Pendidikan Indonesia sampai saat ini masih belum menemukan format yang terbaik untuk meningkatkan kualitas sumber daya Manusia (SDM) di negeri ini. Selama 50 tahun lebih bangsa Indonesia merdeka dari tekanan kolonialisme negera asing, namun bangsa ini masih berkutat dalam lingkaran ketergantungan yang tinggi kepada Negara lain. Entahlah apa yang salah dengan bangsa ini.
Pendidikan, dalam hal ini, sebenarnya banyak mengambil peran penting dalam meningkatkan kualitas bangsa. Namun entah kenapa sampai saat ini pendidikan di Indonesia belum mampu mewujudkan hal tersebut. Padahal dalam pembukaan Undang-Undang 1945 telah di jelaskan, bahwa tugas utama Negara adalah mencerdaskan kehidupan bangsa. Hal yang harus dilakukan sebenarnya adalah dengan mengelola pendidikan dengan baik. Karena pendidikan yang baik akan melahirkan manusia yang cerdas dan bermoral.
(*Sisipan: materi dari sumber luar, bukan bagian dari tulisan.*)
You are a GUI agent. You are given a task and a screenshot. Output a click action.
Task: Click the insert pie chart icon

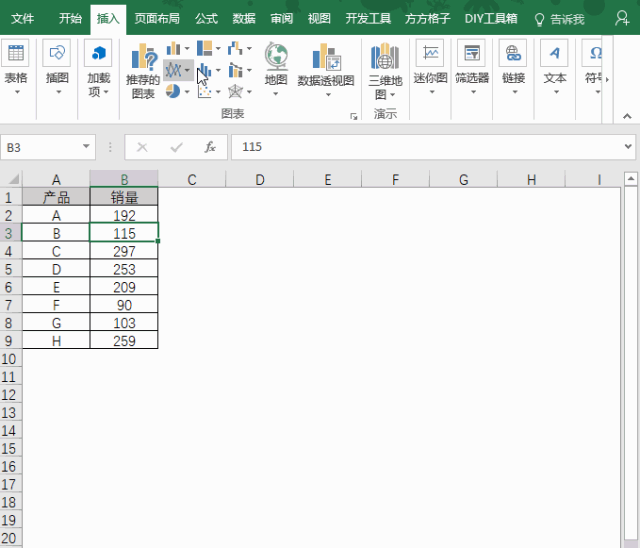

Kalau kita lihat dari fenomena tersebut, intervensi negera lain sangat berpengaruh dan menentukan arah perkembangan dan kebijakan pendidikan yang ada di negeri ini. Dalam hal ini Negara kapitalis global, yang mempunyai visi hegemoni semua sector kehidupan bangsa, tentunya dengan menancapkan kekuatan modal ekonomi mereka. Dengan demikian kekuatan itu mampu mengendalaikan semua kehidupan, termasuk pendidikan. Hal ini dapat kita lihat dari komersialisasi dan komodifikasi pendidikan yang dilakukan oleh pihak pemodal (kapitalis). Sehingga misi social dan moral yang seharusnya senantiasa menjadi misi utama telah hilang dari dunia pendidikan.
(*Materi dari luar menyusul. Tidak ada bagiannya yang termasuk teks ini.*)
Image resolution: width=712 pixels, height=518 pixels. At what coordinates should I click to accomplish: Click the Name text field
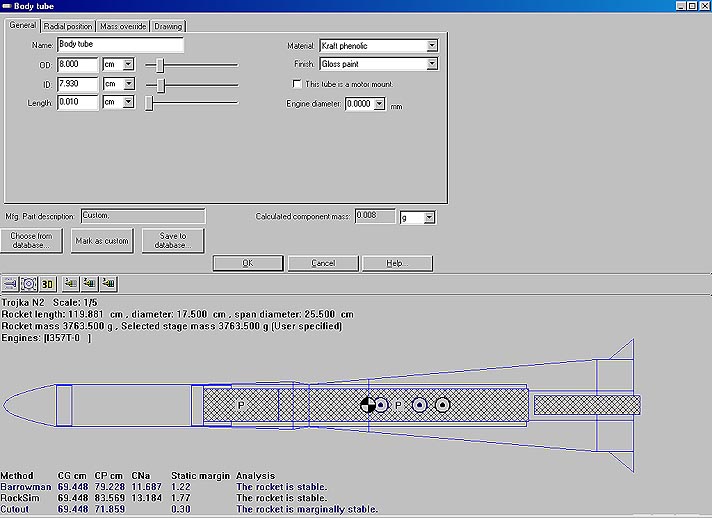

Cengkraman kapitalisme global, telah memberikan efek besar terhadap prilaku manusia di negeri ini. Sifat individualistik yang tinggi, egoisme yang berlebihan, dan Dekadensi moral yang semakin menyedihkan. Semua itu adalah cita-cita yang memang menjadi orientasi utama para kapitalis global. Sehingga pendidikan yang semestinya mampu diakses oleh semua lapisan masyarakat, sekarang hanya bisa di nikmati oleh masyarakat yang berekonomi menengah keatas. Kemudian dimana nasib kaum pinggiran (Baca :Proletar).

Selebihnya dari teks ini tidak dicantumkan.